In terms of train journeys, the longest one that I have ever taken was from Changchun in the north east of China to Guangzhou in Canton in the very south of China. The journey time was 36 hours and I had booked a small room with a bed and ensuite bathroom. That makes it sound like I was travelling in the lap of luxury but it was not the Orient Express! I was very glad to have a little privacy in terms of the bathroom and to be able to sleep undisturbed. I was travelling in the winter and I left a frozen winter wonderland behind. For 24 hours the scenery continued to be a white spectacle and it is in these moments that one realises the enormity of a country such as China. After about 24 hours the snow and ice started disappearing and was replaced by green and lush vegetation, evidence that we were in the warmer regions of southern China.

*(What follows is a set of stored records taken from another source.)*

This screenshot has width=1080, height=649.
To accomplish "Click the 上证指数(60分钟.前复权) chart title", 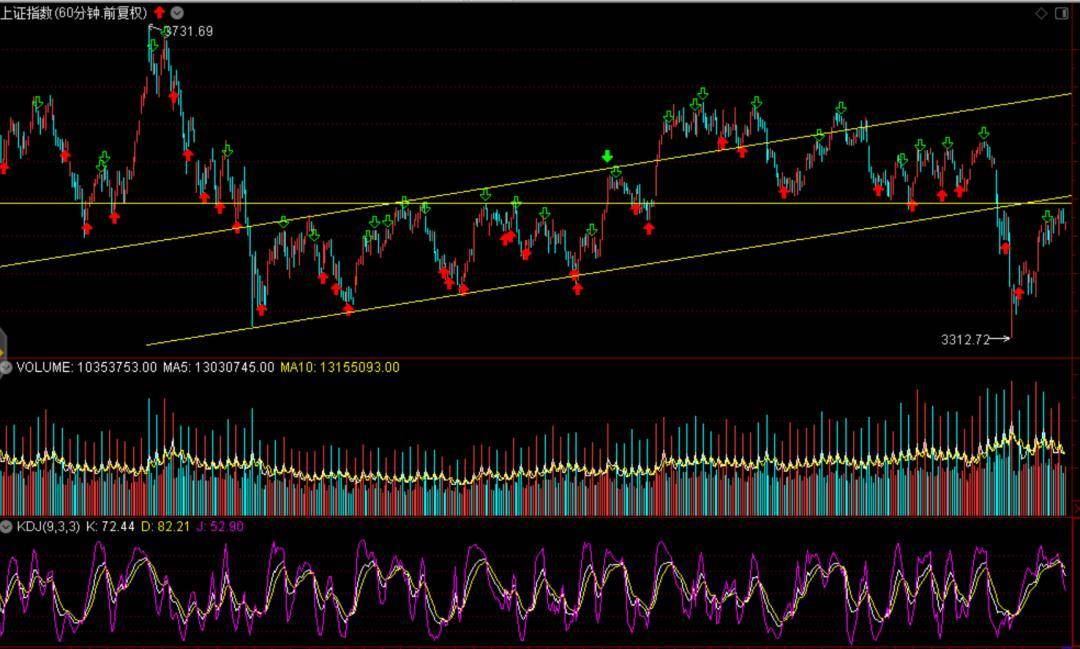I will pos(74,12).
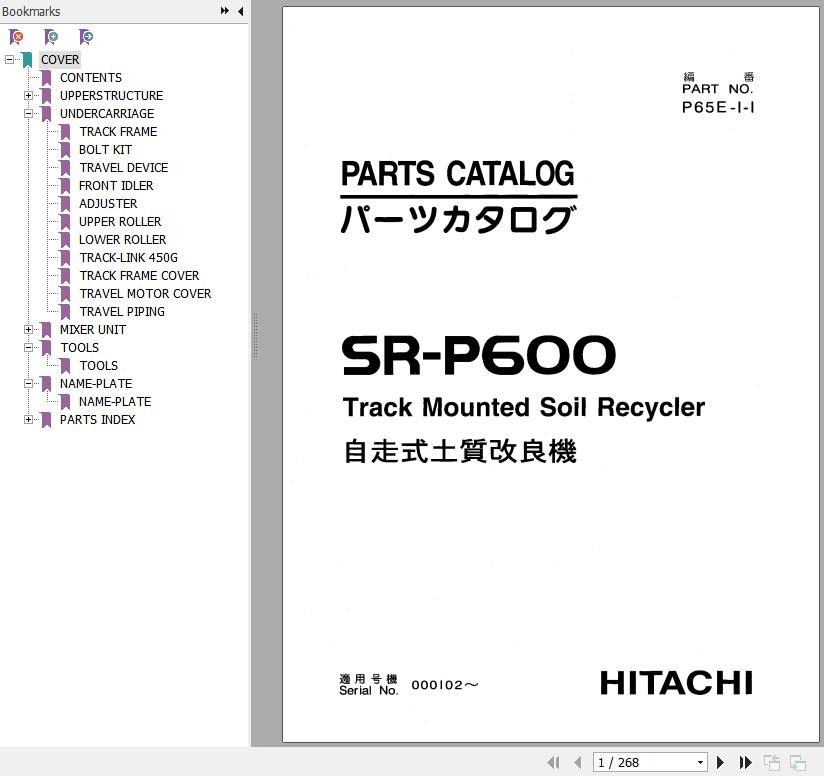Expand the UPPERSTRUCTURE bookmark
824x776 pixels.
(29, 96)
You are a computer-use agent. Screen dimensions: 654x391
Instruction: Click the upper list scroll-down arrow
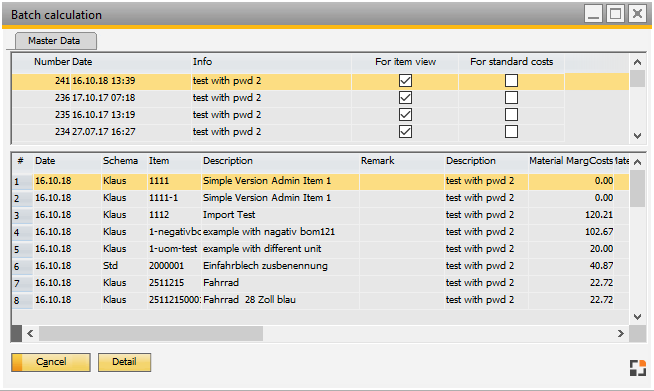point(637,135)
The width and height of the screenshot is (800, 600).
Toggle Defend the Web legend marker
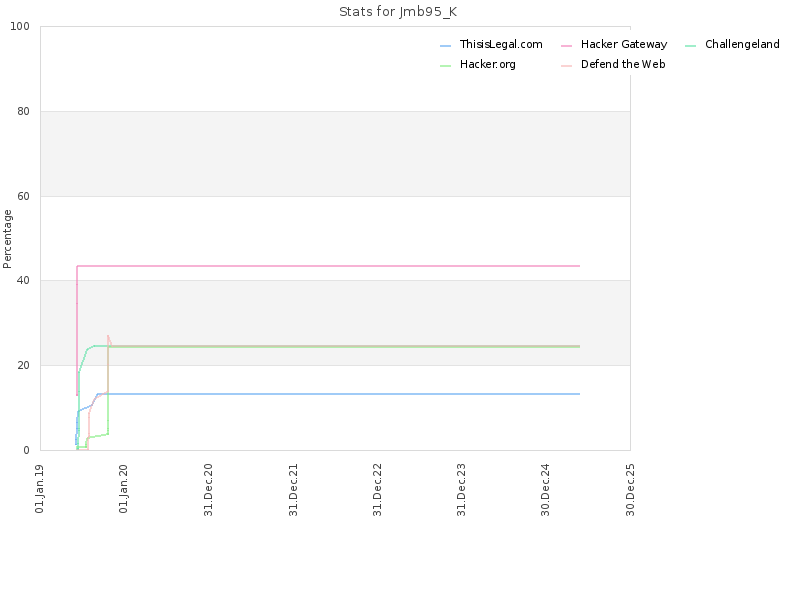pos(566,66)
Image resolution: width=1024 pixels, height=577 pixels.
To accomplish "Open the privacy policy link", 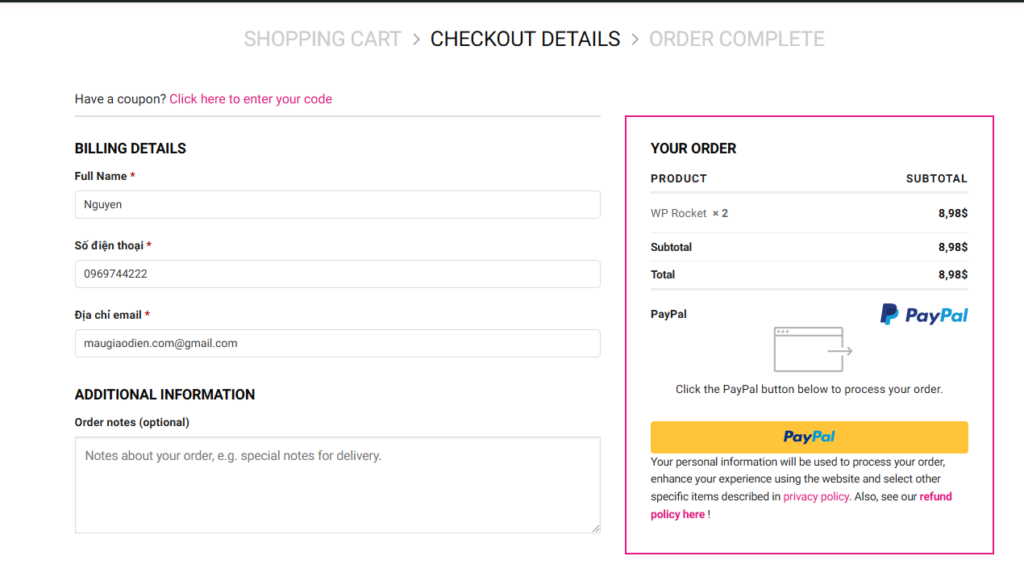I will pyautogui.click(x=816, y=497).
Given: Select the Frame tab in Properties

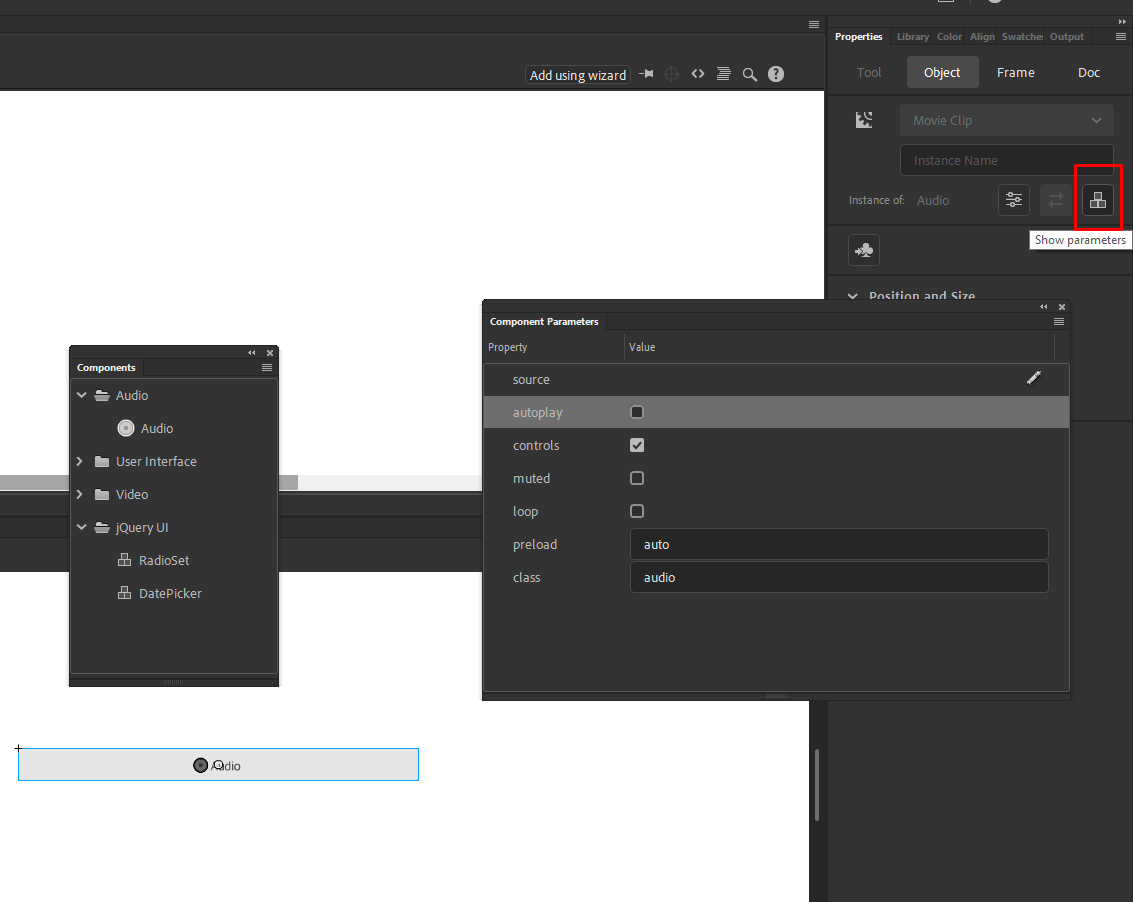Looking at the screenshot, I should [x=1015, y=72].
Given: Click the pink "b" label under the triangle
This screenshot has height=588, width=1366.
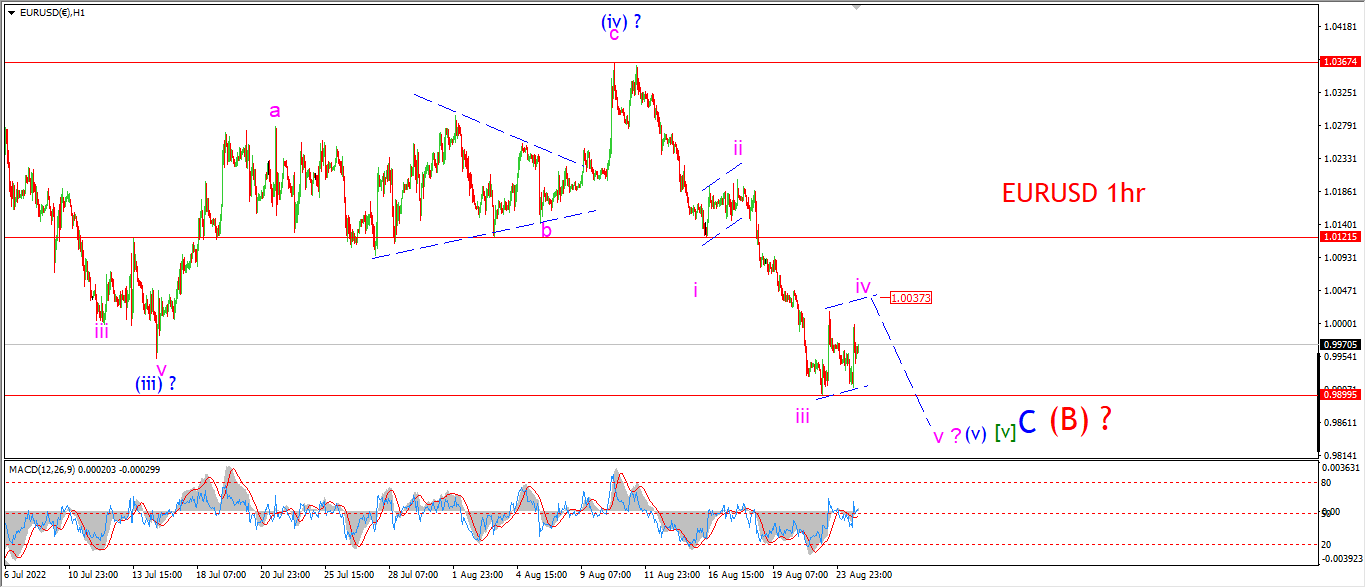Looking at the screenshot, I should [546, 230].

But back to space travel. Ten minutes in a spacecraft. Ten minutes. There and back. I’m not sure if ten minutes satisfies the traveller in me, but of course, it would be like no other journey. It would also be rather odd not to take any photos. Taking photos is a normal travelling activity whether you have professional camera equipment or a phone. So a journey into space would have to be recorded in your mind. No replay buttons for friends. No selfies for social media. No uploaded videos to impress anyone who is remotely interested. No photos to look at after the journey was over. How would one find the words to talk about what hasn’t been seen by the majority? To describe something that doesn’t actually exist for those who have their feet firmly planted on planet Earth? And if you had the words to describe what you saw, how would you be able to describe your personal emotions at seeing something so amazing? To what could it be compared? Now there’s a challenge for anyone in terms of communication!
With the success of the maiden voyage of the New Shepard as well as Sir Richard Branson’s maiden voyage on the Virgin Galactic to the edge of space on 11th July 2021, it is obvious that our world has entered a new era. An era where space travel is no longer the imagination of Hollywood brought to life by special effects. An age where travel to exotic destinations has been eclipsed by the opportunity - for a privileged minority - to go where very few have been before. As I write this and consider the astonishing news from July, I must admit that I am astounded that this has become reality in my lifetime. Perhaps I shouldn’t be, but it really does seem incredulous that this has been achieved and that space travel has gone beyond teams of scientists doing investigation and research.
So if for some random reason, my name was selected from a hat to be the ‘selected guest’ on a space voyage, would I go? Most definitely I would! I may have said it before, but I will say it again. Life is for living and opportunities are to be taken whenever they come along. Sometimes opportunities don’t come our way a second time in life. Sometimes they do, but we can never be guaranteed that they will. So, my philosophy for an exciting life is carpe diem. Seize the day - today. Not tomorrow. Just do it! And although I love long-distance travel and am very comfortable flying across the planet, I must admit, a ten-minute experience into space would be my trip of a lifetime.